• [提示テキスト]

= = = = =

「上から生まれる」

ヨハネによる福音書3章1節~10節

 「あなたは知らない、それがどこから来て、それがどこへ行くのかを。」とイエスは、ニコデモに言う。イエスは、風について語り、風の来し方行く末をニコデモが知らないのだと言う。「風」という言葉がプニューマ「霊」と同じ言葉であるがゆえに、イエスは「風」について語りながら、「霊」について語っている。ニコデモは、この世の「風」の来し方行く末を知らないだけではなく、「霊」の来し方行く末を知らないのだと、二重に語っているのである。二重の語りにおいて、イエスはニコデモの認識の闇を開こうとしておられるのか。しかし、ニコデモが見るものとイエスが見るものの違いがあるがゆえに開かれない。ニコデモは目に見えている現実を見る。イエスは目に見えている現実の源を見る。表面的な認識と根源的な認識の違いである。我々はこの違いを良く認識しなければならない。

我々人間は、見える現象を現実だと考える。一方イエスは見えない神の意志が現実を造るのだと考えている。現象と意志のどちらが現実なのか。しかも、この世の現象面は取り返しのつかないものであることをニコデモは認めている。それゆえに、二度目に母の胎に入ることはできないと考える。しかし、母の胎に入ることで「生まれる」ことではないのだとイエスは言うのだ。

母の胎に入るということが生まれるための条件だと考えるニコデモ。彼は、母の胎がなければ生まれないと考えている。しかし、母の胎が生むのではない。神が生むのである。神によって生まれるということは、現象ではない。現象面では母の胎から生まれるが、意志の面から言えば、我々は神から生まれるのである。この神から生まれるという事柄をイエスは「上から生まれる」と言っているのである。「上から生まれる」という言葉は、アノーセンという言葉で、「新たに」と新共同訳では訳されているが、「上から」または「根源から」というのが基本的意味である。自然的な生まれを母から生まれたと考えている我々が、神の意志によって生まれたと認識するとき、「上から生まれる」のである。

= = = = =

• [課題一覧]
1. 「上から生まれる」の文章の要点を二文にまとめてください。
2. 「上から生まれる」の文章を、最後の文の後から書き継いでください。
この後に続く行は、「上から生まれる」の文章とは関係がありません。

• [表示情報]
= = = = =

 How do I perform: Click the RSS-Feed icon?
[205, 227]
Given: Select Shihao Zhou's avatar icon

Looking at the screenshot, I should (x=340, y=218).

= = = = =

• [回答一覧]
1. イエスは「風」と「霊」が同じ言葉であることを用いて、ニコデモが目に見える現実だけを見て、その源である神の意志を知らないことを語っている。母の胎から生まれるのは現象面のことであり、我々が神の意志によって生まれたと認識するとき、「上から生まれる」のだとされる。

2.
「上から生まれる」ということによって、何が起こるのかと言えば、ニコデモが認識できなかった世界、神の国を「見る」ことと、神の国へ「入る」ことが起こるのである。そうであれば、「上から生まれる」ことで、見えなかった世界である神の国が見えるようになり、見えるようになった神の国に入っていることが認識されるようになるのである。そのとき、我々は認識を開かれて、神の国を生きることが可能となる。しかし、これを認識の問題としてしまってはならない。我々が認識の在り方を変えれば、それが分かるのだということになれば、あくまで人間の認識の問題になってしまう。「上から生まれる」という出来事は、神が開き給う認識であり、我々の認識の変更ではないのである。この点を間違えると、結局人間の精神の問題になってしまうであろう。精神が変われば良いということになり、精神を変えることができるということになるのである。それでは、我々が主体であり、神は対象だということになってしまう。信仰は、我々が主体なのではない。神が主体である。神が信仰を与え、神が信仰のうちに生かし給う。この信仰のうちに入れられることは、神の主体を認め、神の主体の中に、自らの主体を移動することなのである。それゆえに、信仰は神への従順となる。

ニコデモは、あくまで人間である自分が主体である。自分が母の胎に再び入るという主体を手放さない。それゆえに、入ることなどできないという結論に至る。しかし、イエスが言うのは、上から生まれることであり、「上」すなわち「神」から生まれ、神が生み給う意志に従って、生まれることである。「生まれる」ことは受動態である。能動的に生まれるということはあり得ない。従って、我々は生まれる意志を受け取って、生まれるのである。神が我々を生む意志がなければ生まれないということである。神の生む意志に従って、我々はこの世に生を受けるという能動的受動である。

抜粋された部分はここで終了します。